First, avoid using any pre-made formats or templates. In my experience, they can get messy and the information may not be as clear as the recruiter, and you, need it to be. Opt for creating your resume from scratch as it’s not as hard as you might think. The header will always be your full name in big letter size and it has to be centered. This will be followed by a phone number and email address. After that, you jump into the content of your resume. The first section will be your qualifications. You should do this section in bullets and keep each bullet up to a sentence or two, and no more than 5-8 bullets. Qualification examples could be any marketable or job-required skill that you may possess, such as fluency in a second language, coding abilities, etc. You could also add achievements in past work experiences. After your qualifications, you add in your past work experiences. Your work experiences shouldn’t be in chronological order, rather they should be organized from the most recent to the oldest. Here you highlight your responsibilities, achievements, promotions, certifications, and recognitions you might have gained during your time in that position. Lastly, you’ll finish your resume with your education. Most people only add their college or university education, while others add until high school. Again, you’ll be organizing your education history from latest to oldest.
2. Action Words
Avoid using weak or passive sentences! Your recruiter won’t read these as strongly and they might even gloss over the importance or value of what you’re trying to convey. Instead, opt for action words such as knowledgeable, developed, enhanced, analyzed, among others. A quick google search can help you identify what words fit you best. The sentence “I was on the team that developed methods for speeding-up search processes” doesn’t read as well as “Developed in conjunction with team methods for optimizing search processes”, so keep that in mind.
3. Transferable Skills
Just starting in a professional job market without professional experience to rely on? Worry not! Every job experience counts, and it’s up to you to spin it to your advantage. If you have experience working as a teenager in the foodservice industry, then you surely have acquired hard skills in sales, customer service care and attention, and conflict resolution Likewise, if your experience is babysitting, then you have some knowledge about child-rearing and child development. Not to mention the soft skills that these examples can bring to the table, such as work ethic, time-management, flexibility, teamwork, ability to work under pressure, and many more. These are called transferable skills, and every job contributes and helps develop your skillset.

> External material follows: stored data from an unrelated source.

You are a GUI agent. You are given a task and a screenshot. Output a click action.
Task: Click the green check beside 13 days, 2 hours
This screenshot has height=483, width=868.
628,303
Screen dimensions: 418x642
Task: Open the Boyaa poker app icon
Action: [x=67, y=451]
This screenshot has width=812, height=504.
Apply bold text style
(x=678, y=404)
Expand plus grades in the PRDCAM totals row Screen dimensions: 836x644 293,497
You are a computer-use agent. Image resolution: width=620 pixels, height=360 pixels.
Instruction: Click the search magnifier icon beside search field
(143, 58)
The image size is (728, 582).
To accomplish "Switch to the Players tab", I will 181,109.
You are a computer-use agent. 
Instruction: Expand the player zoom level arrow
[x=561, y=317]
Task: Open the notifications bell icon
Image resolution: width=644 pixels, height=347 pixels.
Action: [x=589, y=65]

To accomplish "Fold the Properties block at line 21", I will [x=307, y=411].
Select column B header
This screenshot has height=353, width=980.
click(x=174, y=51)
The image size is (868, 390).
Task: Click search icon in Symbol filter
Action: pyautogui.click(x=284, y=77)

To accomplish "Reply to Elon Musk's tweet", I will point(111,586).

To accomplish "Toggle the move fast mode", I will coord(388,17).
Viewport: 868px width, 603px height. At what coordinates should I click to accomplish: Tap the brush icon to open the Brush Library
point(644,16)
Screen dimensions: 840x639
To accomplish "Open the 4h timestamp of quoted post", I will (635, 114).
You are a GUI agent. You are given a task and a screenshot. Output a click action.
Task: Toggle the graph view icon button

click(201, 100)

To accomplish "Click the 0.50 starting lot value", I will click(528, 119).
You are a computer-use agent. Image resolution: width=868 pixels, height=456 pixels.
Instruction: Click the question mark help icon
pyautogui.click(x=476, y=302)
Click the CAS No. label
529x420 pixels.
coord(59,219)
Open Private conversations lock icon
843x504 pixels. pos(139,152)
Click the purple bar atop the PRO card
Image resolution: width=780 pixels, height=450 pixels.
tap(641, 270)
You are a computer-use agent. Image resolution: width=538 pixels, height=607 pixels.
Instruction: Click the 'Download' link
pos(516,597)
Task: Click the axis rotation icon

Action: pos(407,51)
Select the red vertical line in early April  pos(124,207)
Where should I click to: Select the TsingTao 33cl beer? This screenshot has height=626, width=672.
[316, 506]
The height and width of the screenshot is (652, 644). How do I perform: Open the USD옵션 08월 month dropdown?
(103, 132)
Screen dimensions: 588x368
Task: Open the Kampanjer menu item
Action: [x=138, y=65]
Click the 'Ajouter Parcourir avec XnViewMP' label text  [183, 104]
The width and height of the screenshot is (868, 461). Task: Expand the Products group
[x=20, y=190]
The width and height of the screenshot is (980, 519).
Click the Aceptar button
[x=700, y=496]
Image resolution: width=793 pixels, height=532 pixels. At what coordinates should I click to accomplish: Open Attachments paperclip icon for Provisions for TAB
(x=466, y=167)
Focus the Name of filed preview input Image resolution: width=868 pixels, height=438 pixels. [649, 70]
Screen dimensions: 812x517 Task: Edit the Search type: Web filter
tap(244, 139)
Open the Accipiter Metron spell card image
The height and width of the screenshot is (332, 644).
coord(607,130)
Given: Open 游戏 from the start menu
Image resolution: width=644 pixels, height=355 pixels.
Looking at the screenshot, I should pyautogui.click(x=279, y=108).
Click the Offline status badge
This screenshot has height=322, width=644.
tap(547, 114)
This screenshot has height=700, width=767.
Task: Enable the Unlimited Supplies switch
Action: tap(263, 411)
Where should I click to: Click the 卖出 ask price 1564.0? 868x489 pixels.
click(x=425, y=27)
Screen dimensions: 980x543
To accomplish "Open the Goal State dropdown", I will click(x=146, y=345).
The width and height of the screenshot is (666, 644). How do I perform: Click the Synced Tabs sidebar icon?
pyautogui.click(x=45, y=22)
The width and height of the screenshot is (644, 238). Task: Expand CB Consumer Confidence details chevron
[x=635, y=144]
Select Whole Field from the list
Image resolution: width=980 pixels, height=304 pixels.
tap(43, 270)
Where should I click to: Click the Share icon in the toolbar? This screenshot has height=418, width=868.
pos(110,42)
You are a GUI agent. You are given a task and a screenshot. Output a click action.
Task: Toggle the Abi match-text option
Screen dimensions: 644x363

4. Optimize, Optimize, Optimize
Recruiters don’t want to read your life story on your resume. They want the facts on who you are, what you do, and why they should hire you. Plus, a resume should be easy to read (remember the formatting?). As a rule of thumb, your resume shouldn’t exceed one page. Of course, there are exceptions to this rule, but still, try to keep it concise. If you have plenty of work experience for the job you are applying for, showcase it, however, don’t add in experiences from your junior years if they’re not relevant. Make sure to avoid sentences that are more than two lines long, and avoid using first-person pronouns (remember tip #2!). Instead, focus on your skills, qualifications, and experiences that are relevant for the job you are applying for. More on this in tip #6.
5. Embellish, But Never Lie
Don’t be afraid to embellish your experiences a little bit, but never, ever lie about them. Don’t say that you have expertise in any skill when you actually don’t, as this can cause serious problems down the line. The truth will always come out. Instead, opt for embellishing your actual experiences. Have any unpaid writing or editing experience? Label yourself a freelancer. Love social media and are fluent across multiple platforms? Tack on the label of Social Media Manager/Coordinator. Be creative, think hard on it, and you’ll see that you have a lot to offer. As an example, I was a volunteer assistant researcher during my college years. I performed a variety of duties in this role, and in my resume, I embellished by saying that I have experience in clerical duties, media coordination, and, of course, research experience. Those were not lies by any means, nor exaggerations, rather they were elevated ways of describing my duties and responsibilities. Remember, and I cannot emphasize this enough, do not lie.
6. Tailor It
It is extra work, but you should always tailor your resume for each new job you’re applying for. It might seem tedious and unnecessary, but it’s part of optimizing your resume (see tip #4). If you have multiple skills or multiple career paths, you have to consider what you put on your resume for the recruiter to see. For example, if you have experience in both social media management and law, but now want to focus solely on law, then on your resume, you’d give more weight, importance, and, above all else, actionable words to your law experience. Don’t discount your social media experience altogether, as this can offer you some transferable skills, but don’t focus heavily on that as it’s not as necessary. Pro tip: always keep your resume saved as a word document (docx.) as it’s easier to make any changes or additions, then save individually as a pdf.